Knapper kan (bijna) niet. Met als ouverture een reeks wedstrijden op de lage en de hoge horden, staaltjes van snelheid, techniek, zelfbeheersing en gevoel voor ritme. En een jonge, frisse vrouw als hoofdfiguur, op de 100 meter: Ditaji Kambudji, altijd paraat wanneer het er toe doet, betrouwbaar als een uurwerk uit haar land, Zwitserland. Mooie strijd, schitterende eindtijden. De mannelijke collega’s, op de 110 en de 400 meter, zullen, afgaand op hun resultaten in de reeksen, de komende dagen wellicht niet achterblijven. Herhaalde topklasse.
En toen maakte Mondo Duplantis zijn opwachting. Met na verloop van tijd twee sprongen op recordhoogte, twee missers, maar het scheelde niet veel. Duplantis had als het ware het rijk alleen: de andere wedstrijden waren afgelopen, geen toeschouwer die niet bleef zitten, de tijd leek stil te staan. Derde en laatste poging. Alsof de goden van het stadion het zo geschikt hadden, trilde de lat even, en bleef liggen. Duplantis, dronken van geluk en emoties, rende van her naar der, achtervolgd door een peloton fotografen, andere springers vielen hem om de hals, Japanners op de tribunes legden hun rust en koelbloedigheid af. 6, 29 meter is verleden tijd, het lijkt wel alsof met 6,30 meter een geheel nieuwe episode is geboren.

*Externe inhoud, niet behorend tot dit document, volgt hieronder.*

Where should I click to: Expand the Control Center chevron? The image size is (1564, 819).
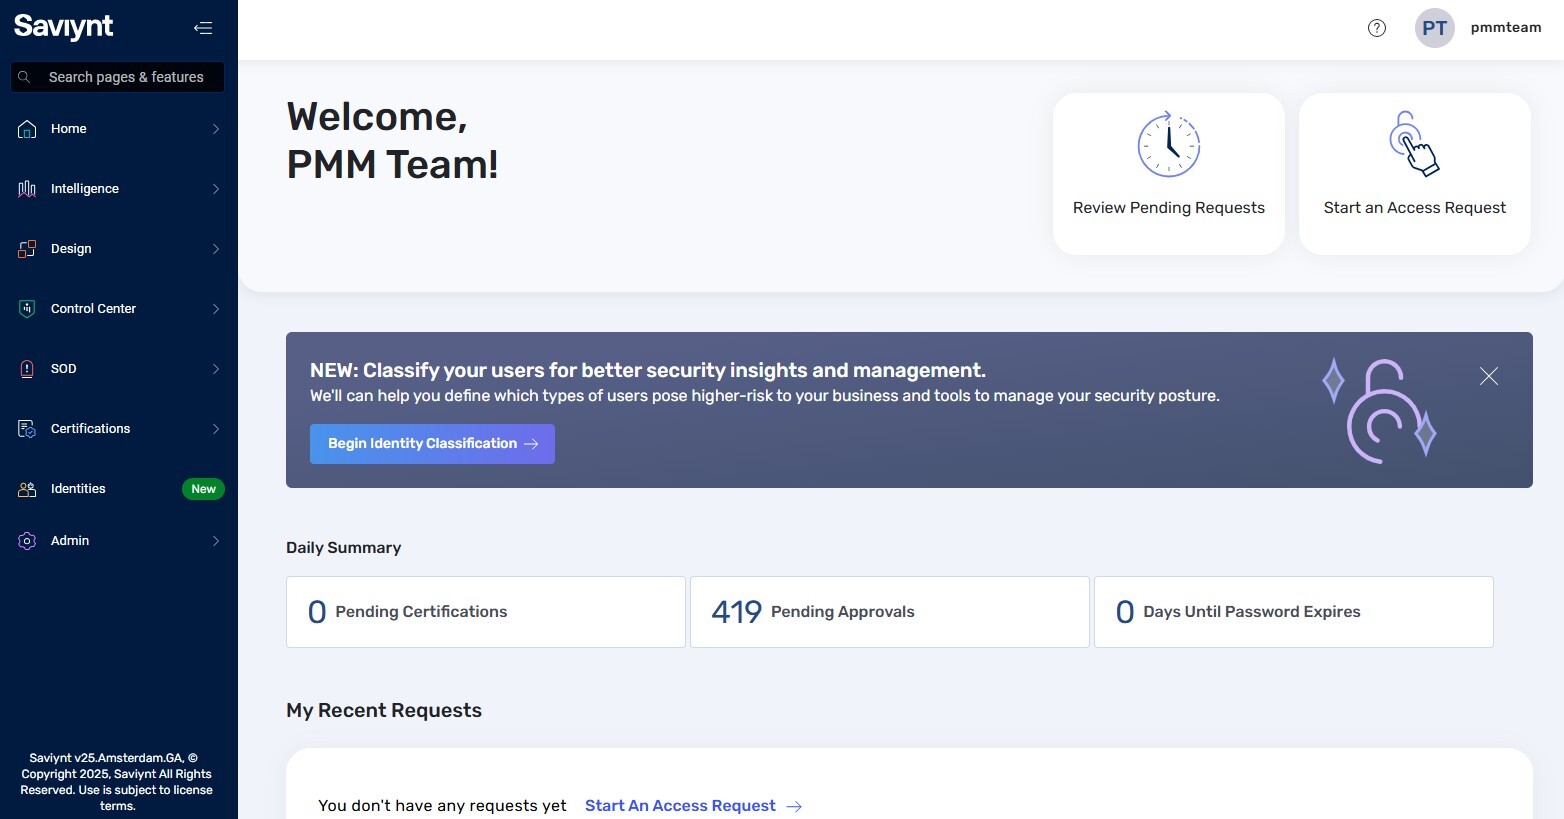(x=216, y=309)
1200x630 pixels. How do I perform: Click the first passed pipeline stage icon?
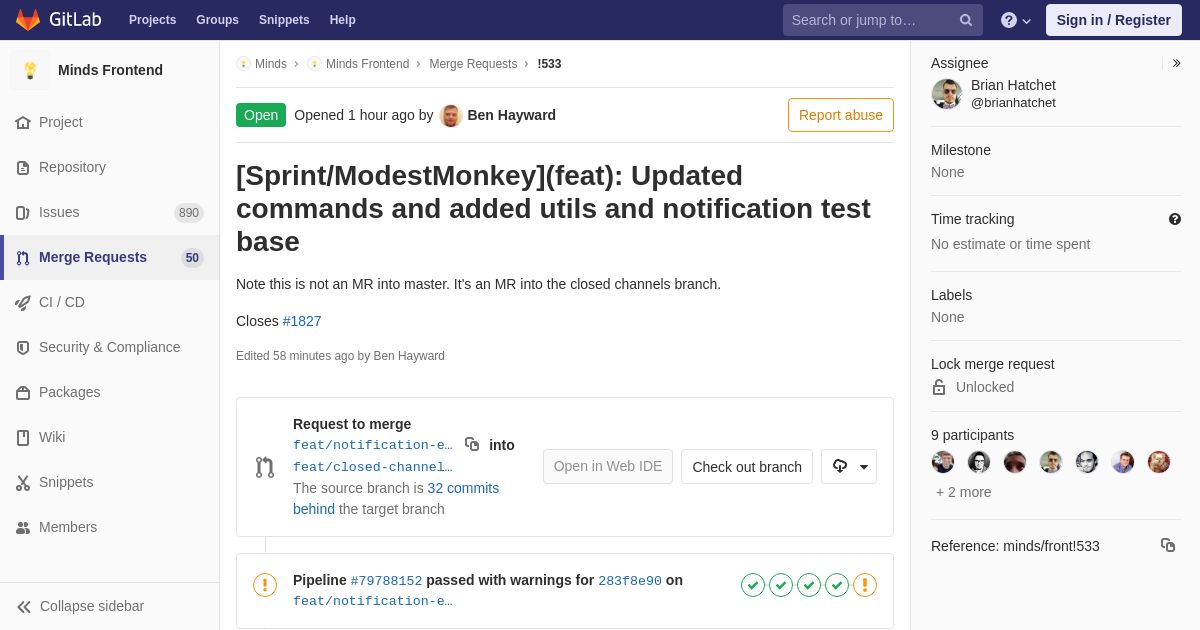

In al dat atletische geweld gingen een aantal Belgen ten onder. Hordelopers Michael Obasuyi en Elie Bacari bleven een kwart seconde boven hun persoonlijke record, polsstokspringster Elien Vekemans overleefde evenmin de kwalificaties. Hoe komt het toch dat de gemiddelde Nederlandse atleet of atlete zich op het belangrijkste toernooi van het jaar overtreft, of bijna, terwijl menige Belg hopeloos door het ijs zakt? Naomi Van Den Broeck en Paulien Couckuyt kwalificeerden zich wel voor de volgende ronde van de 400 meter horden, Ruben Verheyden sneuvelde eervol in de halve finales van de sterk bezette 1500 meter en ook Yenla Ndjip-Nyemeck, uitgeschakeld in de halve finales van de briljante 100 meter horden, hoeft nergens spijt van te hebben.
Piet Theys, chef van de sportredactie radio, voorspelde meer dan een halve eeuw geleden dat ooit een marathon in de spurt beslecht zou worden. Wat een vermetelheid, dachten de toehoorders. Dezer dagen gebeurde het tweemaal naeen, gisteren bij de vrouwen, vandaag bij de mannen, met een Tanzaniaan als nipte winnaar. Het verschil tussen hem en de vice-kampioen, een Duitser, was kleiner dan die tussen Melissa Jefferson-Wooden en de tweede op de 100 meter, gisteren.
Koen Naert, niet helemaal fit, werd zeventiende. Absolute toppers bleven thuis. Ze geven de voorkeur aan een van de komende stadsmarathons, waar veel geld te rapen valt. Volgende zondag al, in Berlijn. Of over een maand in Chicago, waar Bashir Abdi aan de startlijn zal verschijnen. Ook omdat hij na een blessure nog op zoek is naar zijn topvorm. We zullen zien.
Beter kon dus niet, vandaag in Tokio. De Marokkaan Soufiane El Bakkali zal daar anders over denken. Hij was zegezeker al aan het uitlopen toen hij alsnog werd gepasseerd door de Nieuw-Zeelander Geordie Beamisch. Ruben Querinjean, Luxemburger én Belg, eindigde als tiende. En de Amerikaan Colin Hocker, olympisch kampioen op de 1500 meter, vorig jaar in Parijs, werd in de halve finales gediskwalificeerd na een duw in de zij van een tegenstander. Wat denkt zijn president daarvan?